How to start investing in ETF
You can invest in ETFs through a demat account with any authorized depositories. You need a demat account, trading account, and a bank account to transfer and deposit money for share transactions. Most depositories open 3-in-1 accounts.
Once the account is open, you can transfer money from your savings account to the trading account and start investing in stocks and ETFs.
Taxation of ETFs
ETFs are taxed similar to the way equities are taxed. An investment tenure of more than a year is considered long term. Short Term Capital Gains are taxed at 15%. The Long Term Capital Gain (LTCG) on the other hand is exempted.
One of the most popular ETFs is gold ETF and the taxation norms are different for it. In case of STCG, the capital gain is added to the income and taxed according to the tax slab applicable. The Long Term Capital Gain is taxed at 20% with indexation benefit. Long term in gold ETFs is defined to be a period over three years.
Advantages of ETF
Since most ETFs follow indices, the returns will match those of the underlying indices. In such cases, all the money received is invested in equities and none in cash. In case of actively managed funds, the fund manager keeps shuffling the underlying companies based on the performance and his or her analysis. While mutual funds are run by competent managers, you still run the risk of falling short of market returns. Moreover, fund managers keep some money in cash or liquid investments, which earn very little returns.
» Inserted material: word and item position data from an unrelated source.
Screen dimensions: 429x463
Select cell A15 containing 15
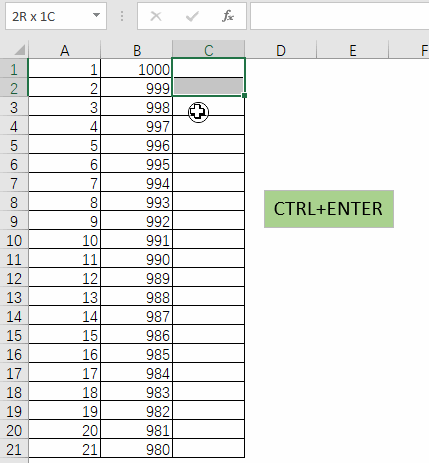point(65,335)
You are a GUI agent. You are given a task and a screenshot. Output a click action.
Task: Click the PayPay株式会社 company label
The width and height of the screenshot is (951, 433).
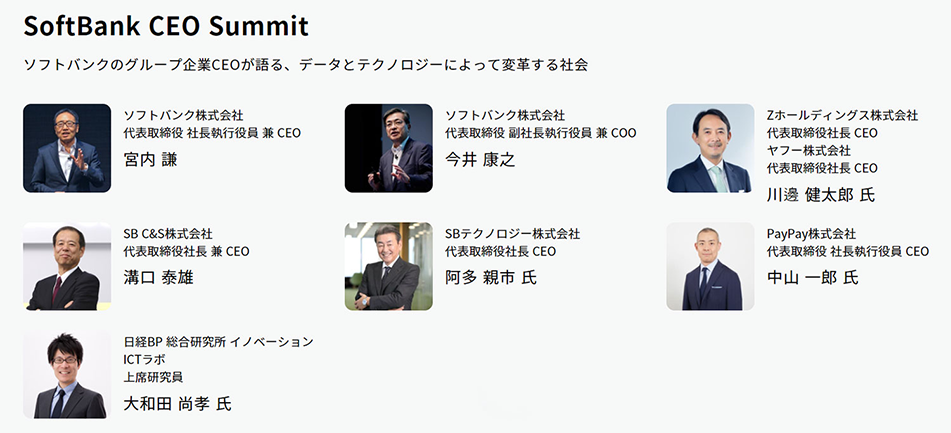pyautogui.click(x=811, y=234)
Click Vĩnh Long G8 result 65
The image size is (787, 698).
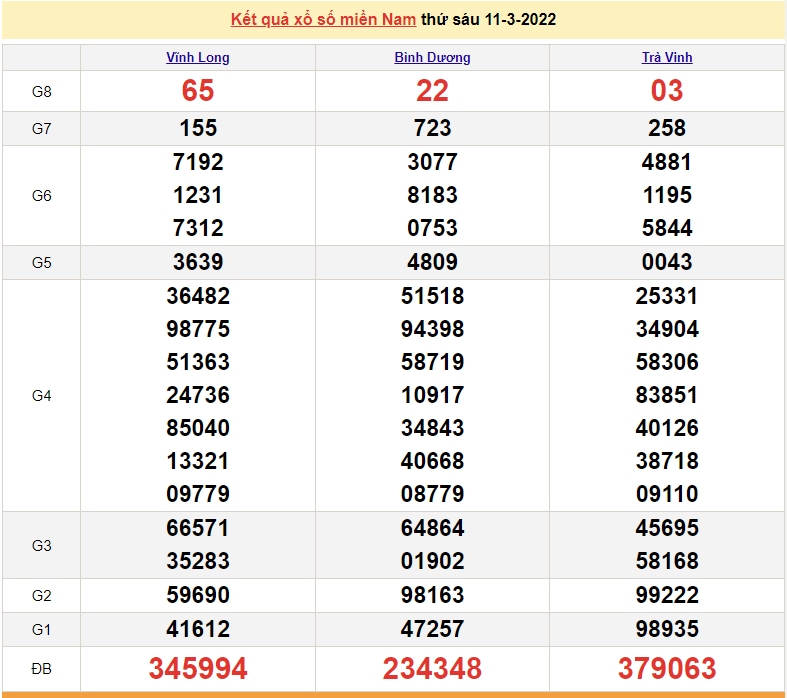pyautogui.click(x=198, y=91)
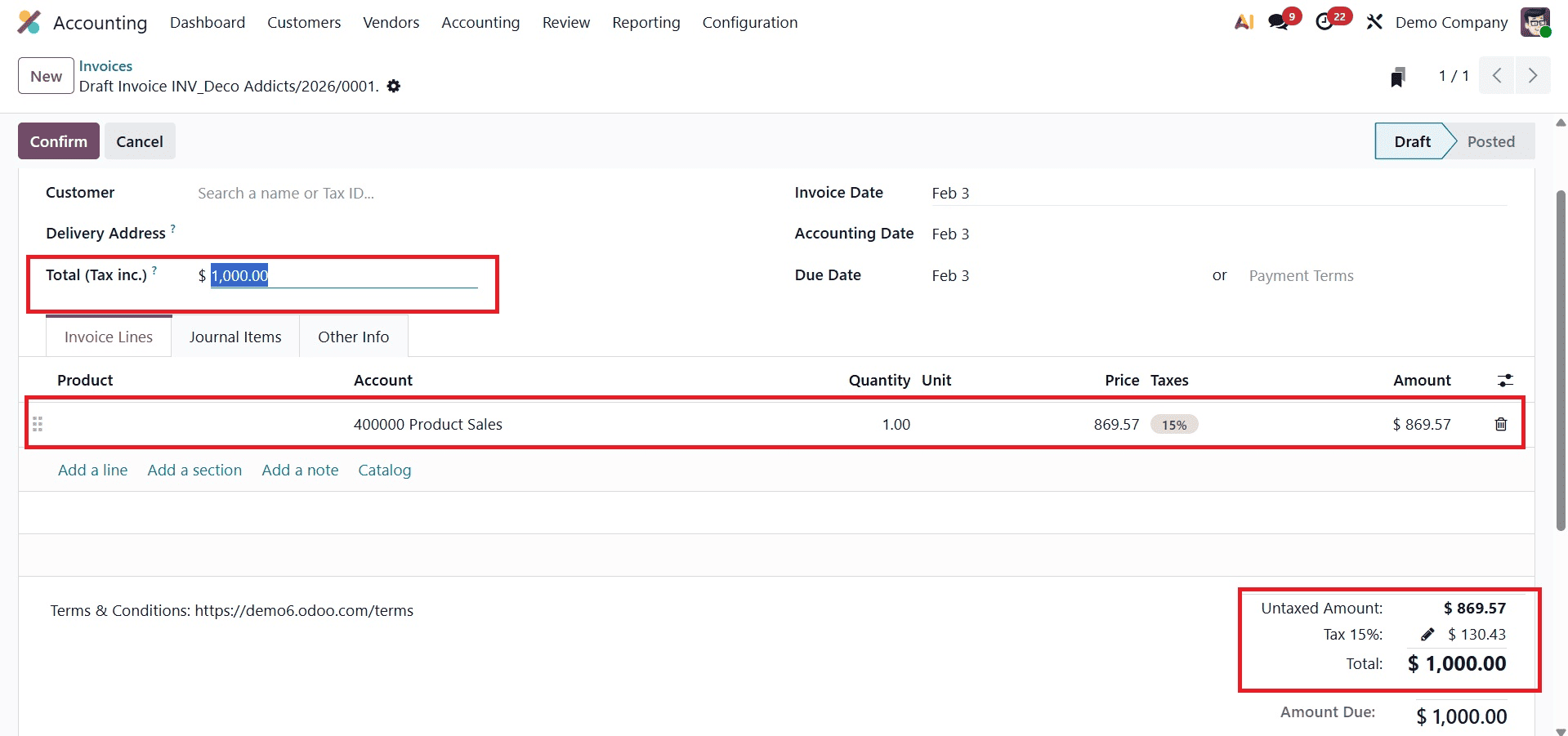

ETFs cover many asset categories today. Prominently, many are based on Gold, Nifty, Top 100, Top 200, banking sector, next 50 firms after the Nifty, and many more.
Moreover, the expense ratio in ETFs is lower compared to most mutual funds. Since ETFs track an index, the fund manager doesn’t have to actively find new opportunities for the fund portfolio. If any company goes out of the index, it will be out of the ETF automatically.
Finally, a few fund houses also offer ETFs based on foreign indices. You can invest in foreign companies through such ETFs.
Disadvantages of ETF
One of the disadvantages of ETF is limited choice of funds available compared to regular mutual funds, which are available in plenty. There are a few dozen ETFs in India, while mutual fund schemes run into the thousands. Hence, your choices in ETFs are limited.
This leads to other consequences: you can’t invest in new industries, emerging companies, or emerging theme-based funds. You have to rely largely on index-based funds. While an index comprises of large, financially strong, and stable firms, the growth companies are often left out of the space.
Finally, the ETF space has left many themes and sectors untouched as of now. Sectors like manufacturing, real estate etc. do not have any ETF based upon them.
Till the ETF marketplace evolves to include and offer the options that investors seek, it is likely to attract fewer investors than the mutual fund market. However, investors who wish to mimic the growth of indices such as Sensex and Nifty at low investment costs, or wish to invest in gold minus the troubles of storing physical gold, may find ETFs useful.